Kau tahu bahwa Mba Isah adalah kakak tingkat kita dulu yang cukup dekat
denganku. Aku betul-betul tak mengira ketika dia tiba-tiba memegang tanganku
dan memohon padaku, meminangku untuk suaminya Mas Bram”, Sinta sekali lagi
menoleh pada suami dan anaknya yang
sedang bermain bulu tangkis di halaman gor yang luas.
“Sungguh aku tak mengerti mengapa seorang istri bisa berbuat
begitu. Aku tegas menolaknya Ran sebelum ku tahu alasan ia memilihku sebagai
madunya”. Suasana hening. Sementara semilir angin menerbangkan hijab Rani dan
Sinta, dua sahabat yang tak sengaja bertemu di GOR saat hendak berolahraga
sore.
“Lalu, apa alasan mb Isah Sin?”, naluri wanita untuk hal-hal
seperti ini memang selalu menaik. Penasaran yang keterusan. Tak apalah, Rani
membatin akan ada hikmah kehidupan yang ia bisa ambil dari kisah sahabatnya
itu. Bukankah lebih baik mendengar langsung dari si pelaku utama daripada
mendengar gosip yang simpang siur itu?
“Mb Isah telah diangkat rahimnya Ran sebelum mereka
dikaruniai anak, tepatnya sejak usia pernikahan mereka menginjak kelima tahun.
Kau bisa bayangkan, betapa sulitnya bagi mb Isah melalui hari-hari? Siksa batin
yang tak akan pernah mampu terlewati jika yang mengalami itu adalah aku. Aku sangat prihatin”, Sinta mengenang
peristiwa itu sambil berkaca-kaca.
“Karena itu kau menerimanya?”, Rani mencoba memastikan.
“Bagaimana pun kondisinya, wanita mana yang rela menjadi
istri kedua? Normalnya wanita, adalah
menjadi permaisuri bagi suami kan Ran? Bukan ratu yang kadangkala
seorang suami bisa sampai dua atau tiga memilikinya. Tapi permaisuri hanyalah
satu”, jawab Rani dengan ketegasan. Memang seringkali orang menilai dari hati
si istri pertama. Istri pertama yang seolah seperti tertindas karena suami
memiliki istri lain. Istri pertama yang seolah tidak dihargai atas jerih payah
melayani suami. Apalagi ketika istri kedua yang dipilih adalah lebih muda dan
lebih cantik. Lebih langsing dan lebih anggun.
Padahal segalanya harus dilihat secara adil. Rani masih terdiam. Sabar
menunggu kalimat-kalimat berkutnya dari Sinta.

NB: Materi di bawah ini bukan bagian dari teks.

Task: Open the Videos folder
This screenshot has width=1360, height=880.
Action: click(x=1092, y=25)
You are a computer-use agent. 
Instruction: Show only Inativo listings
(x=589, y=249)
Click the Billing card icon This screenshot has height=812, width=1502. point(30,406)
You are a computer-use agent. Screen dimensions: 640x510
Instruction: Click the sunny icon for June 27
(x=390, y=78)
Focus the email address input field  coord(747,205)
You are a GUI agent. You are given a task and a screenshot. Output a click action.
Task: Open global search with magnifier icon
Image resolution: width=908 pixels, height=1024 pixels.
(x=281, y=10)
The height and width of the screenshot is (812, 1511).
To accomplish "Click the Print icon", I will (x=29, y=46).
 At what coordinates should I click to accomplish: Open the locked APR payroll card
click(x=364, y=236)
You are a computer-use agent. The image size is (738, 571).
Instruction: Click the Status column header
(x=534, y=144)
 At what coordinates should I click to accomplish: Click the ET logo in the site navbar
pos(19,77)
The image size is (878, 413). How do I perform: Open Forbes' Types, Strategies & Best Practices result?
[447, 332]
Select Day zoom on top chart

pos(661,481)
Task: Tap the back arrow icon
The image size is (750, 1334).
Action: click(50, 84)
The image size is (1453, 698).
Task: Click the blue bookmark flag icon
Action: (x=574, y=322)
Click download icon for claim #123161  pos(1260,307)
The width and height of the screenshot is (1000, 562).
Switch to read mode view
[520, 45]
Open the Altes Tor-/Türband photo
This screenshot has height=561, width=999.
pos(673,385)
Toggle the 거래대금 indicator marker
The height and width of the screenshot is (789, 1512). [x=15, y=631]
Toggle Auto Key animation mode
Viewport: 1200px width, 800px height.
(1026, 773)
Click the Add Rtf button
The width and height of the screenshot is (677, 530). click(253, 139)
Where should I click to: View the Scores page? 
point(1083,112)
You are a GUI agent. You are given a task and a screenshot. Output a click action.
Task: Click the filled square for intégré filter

“Mungkin itu bisa menjadi salah satunya mengapa aku akhirnya
menerima Mas Bram. Tapi aku tetaplah wanita yang memiliki kriteria calon suami
Ran. Mas Bram orang yang baik. Lelaki sholih yang ku kenal. Pantas jika dia
mendapatkan Mba Isah yang menurut mataku selama ini adalah wanita sholiha bak
bidadari. Aku merasa, Mas Bram dapat berlaku adil baik terhadapku maupun
terhadap Mba Isah. Aku menilai ia mampu membahagiakan kami berdua. Bukan dari
materi, tapi dari kezuhudan sikapnya aku menilainya. Tak mungkin aku
mementingkan perasaanku sendiri. Tak ingin aku menikahi lelaki yang menyakiti
hati wanita lain Ran. Terlebih ia adalah istrinya sendiri”, Rani meneteskan air
mata. Sungguh mengesankan kisah hidup sahabatnya itu. Tak tahu apa yang terjadi
jika itu dirinya yang mengalami.
“Kau tahu? Sejak awal aku menikah, kami bertiga hidup satu
rumah. Bukankah itu pemandangan yang tak umum Ran? Tapi begitulah. Mba Isah dan
Mas Bram begitu baik padaku. Mereka bisa membimbingku menjadi seperti sekarang ini. Aku tak pernah merasa tersakiti
Rani. Justru sebaliknya, aku kadang merasa malu terlebih dengan Mba Isah.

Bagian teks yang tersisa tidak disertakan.